Solved – Selecting best model based on linear, quadratic and cubic fit of data

least squaresmodel selectionregression

I have a Java code that performs a linear regression on a set of data using the Gauss-Jordan elimination. It calculates a linear, quadratic and cubic functions using the least squares method.

My problem is choosing a function out of the three that best models my data. This is ofcourse, without plotting the curve. So lets say I have a set of data {x:1,2,3,4} {y:3,8,910}, and I get a linear, quadratic and cubic function for it using the least squares method.

How do I choose which function is the right model for my data?

Best Answer

The general term for what you are asking about is model selection. You have a set of possible models, in this case something like $$ \begin{aligned} y&=\beta_1x + \beta_0\\ y&=\beta_2x^2 + \beta_1x + \beta_0 \\ y&=\beta_3x^3 + \beta_2x^2 + \beta_1x + \beta_0 \\ \end{aligned}$$ and you want to determine which of these models is most parsimonious with your data. We generally worry about parsimony rather than best-fitting (i.e, highest $R^2$) since a complex model could "over-fit" the data. For example imagine your timing data is generated by a quadratic algorithm, but there's a little bit of noise in the timing (random paging by the OS, clock inaccuracy, cosmic rays, whatever). The quadratic model might still fit reasonably well, but it won't be perfect. However, we can find a (very high order) polynomial that goes through each and every data point. This model fits perfectly but will be terrible at making future predictions and, obviously, doesn't match the underlying phenomenon either. We want to balance model complexity with the model's explanatory power. How does one do this?

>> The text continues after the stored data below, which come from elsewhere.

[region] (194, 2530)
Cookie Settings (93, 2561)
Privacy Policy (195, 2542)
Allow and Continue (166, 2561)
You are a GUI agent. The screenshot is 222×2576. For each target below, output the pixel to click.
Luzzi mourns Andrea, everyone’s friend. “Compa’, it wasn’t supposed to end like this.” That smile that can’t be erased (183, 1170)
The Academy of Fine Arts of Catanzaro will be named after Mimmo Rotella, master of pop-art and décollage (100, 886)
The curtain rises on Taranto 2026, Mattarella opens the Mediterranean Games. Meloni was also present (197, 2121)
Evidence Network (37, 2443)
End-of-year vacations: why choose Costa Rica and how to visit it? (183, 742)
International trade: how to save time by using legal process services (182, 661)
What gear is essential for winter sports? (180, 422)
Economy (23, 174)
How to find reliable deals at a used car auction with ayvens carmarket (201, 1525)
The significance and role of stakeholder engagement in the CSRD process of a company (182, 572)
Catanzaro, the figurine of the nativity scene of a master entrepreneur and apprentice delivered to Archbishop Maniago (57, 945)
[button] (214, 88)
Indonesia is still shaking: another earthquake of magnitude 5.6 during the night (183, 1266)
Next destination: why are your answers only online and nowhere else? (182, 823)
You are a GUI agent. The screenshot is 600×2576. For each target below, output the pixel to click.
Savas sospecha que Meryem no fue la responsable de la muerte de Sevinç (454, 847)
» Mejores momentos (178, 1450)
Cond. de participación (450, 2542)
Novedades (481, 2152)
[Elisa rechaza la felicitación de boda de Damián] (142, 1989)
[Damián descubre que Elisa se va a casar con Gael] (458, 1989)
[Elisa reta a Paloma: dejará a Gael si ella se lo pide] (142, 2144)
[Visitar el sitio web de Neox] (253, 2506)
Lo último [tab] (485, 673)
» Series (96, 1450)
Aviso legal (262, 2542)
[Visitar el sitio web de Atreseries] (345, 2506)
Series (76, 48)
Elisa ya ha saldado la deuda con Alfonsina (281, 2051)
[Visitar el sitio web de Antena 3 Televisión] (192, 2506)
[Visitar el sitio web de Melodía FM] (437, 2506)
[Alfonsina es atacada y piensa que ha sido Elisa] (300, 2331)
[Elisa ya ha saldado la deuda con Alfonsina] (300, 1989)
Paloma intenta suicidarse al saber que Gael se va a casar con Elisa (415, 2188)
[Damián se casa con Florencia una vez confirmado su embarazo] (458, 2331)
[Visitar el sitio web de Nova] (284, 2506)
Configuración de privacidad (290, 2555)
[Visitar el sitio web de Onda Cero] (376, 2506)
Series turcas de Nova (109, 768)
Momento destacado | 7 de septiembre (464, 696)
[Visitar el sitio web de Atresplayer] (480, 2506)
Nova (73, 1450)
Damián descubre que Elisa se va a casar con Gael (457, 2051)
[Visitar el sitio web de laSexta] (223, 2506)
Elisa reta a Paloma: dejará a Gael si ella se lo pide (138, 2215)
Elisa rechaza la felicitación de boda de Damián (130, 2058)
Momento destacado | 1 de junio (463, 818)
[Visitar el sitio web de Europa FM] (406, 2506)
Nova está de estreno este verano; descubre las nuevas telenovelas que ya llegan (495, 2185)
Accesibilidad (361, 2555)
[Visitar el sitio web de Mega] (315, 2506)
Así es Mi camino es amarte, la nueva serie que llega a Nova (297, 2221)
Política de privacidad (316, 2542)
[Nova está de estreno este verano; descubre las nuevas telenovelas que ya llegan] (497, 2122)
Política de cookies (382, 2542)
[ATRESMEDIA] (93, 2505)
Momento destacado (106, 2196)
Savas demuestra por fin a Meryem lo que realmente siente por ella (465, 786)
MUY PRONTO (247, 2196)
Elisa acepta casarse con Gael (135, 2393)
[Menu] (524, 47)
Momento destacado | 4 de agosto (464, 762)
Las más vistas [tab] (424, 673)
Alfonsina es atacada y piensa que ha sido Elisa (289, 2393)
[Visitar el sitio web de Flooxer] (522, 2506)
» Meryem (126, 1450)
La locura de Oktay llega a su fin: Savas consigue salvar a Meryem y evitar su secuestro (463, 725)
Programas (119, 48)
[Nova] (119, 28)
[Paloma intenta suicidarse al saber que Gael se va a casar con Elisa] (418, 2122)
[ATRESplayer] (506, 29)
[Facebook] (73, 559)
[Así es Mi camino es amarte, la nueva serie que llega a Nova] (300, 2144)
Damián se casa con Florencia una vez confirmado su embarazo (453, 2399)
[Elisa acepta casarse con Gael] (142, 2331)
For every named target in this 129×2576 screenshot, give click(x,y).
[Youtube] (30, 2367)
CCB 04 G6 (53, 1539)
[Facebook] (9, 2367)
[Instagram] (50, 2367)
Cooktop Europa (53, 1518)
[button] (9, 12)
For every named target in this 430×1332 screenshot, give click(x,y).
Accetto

There are many options. I recently stumbled upon this review by Zucchini, which might be a good overview. One approach is to calculate something like the AIC (Akaike Information Criterion), which adjusts each model's likelihood to take the number of parameters into account. These are often relatively easy to compute. For example, AIC is: $$ AIC = 2k -2ln(L) $$ where L is the likelihood of the data given the model and k is the number of parameters (e.g., 2 for linear, 3 for quadratic, etc). You compute this criterion for each model, then choose the model with the smallest AIC.

Another approach is to use cross-validation (or something like that) to show that none of your models are over-fit. You could then select the best-fitting model.

That's sort of the general case. However, as @Michelle noted above, you probably don't want to be doing model selection at all if you know something about the underlying phenomemon. In this case, if you have the code or know the underlying algorithm, you should just trace through it to determine the algorithm's order.

Also, keep in mind that the Big-O order of the algorithm isn't technically defined in terms of the best-fit to the observed run time; it's more of a limiting property. You could feasibly have an algorithm with a massive linear component and a small quadratic component to its runtime, something like $$t(N) = 0.0000001n^2 + 999999999n$$ I would bet that a runtime-vs-input size plot for that would be pretty linear-looking over the ranges you're likely to test, but I believe the algorithm would technically be considered $O(n^2)$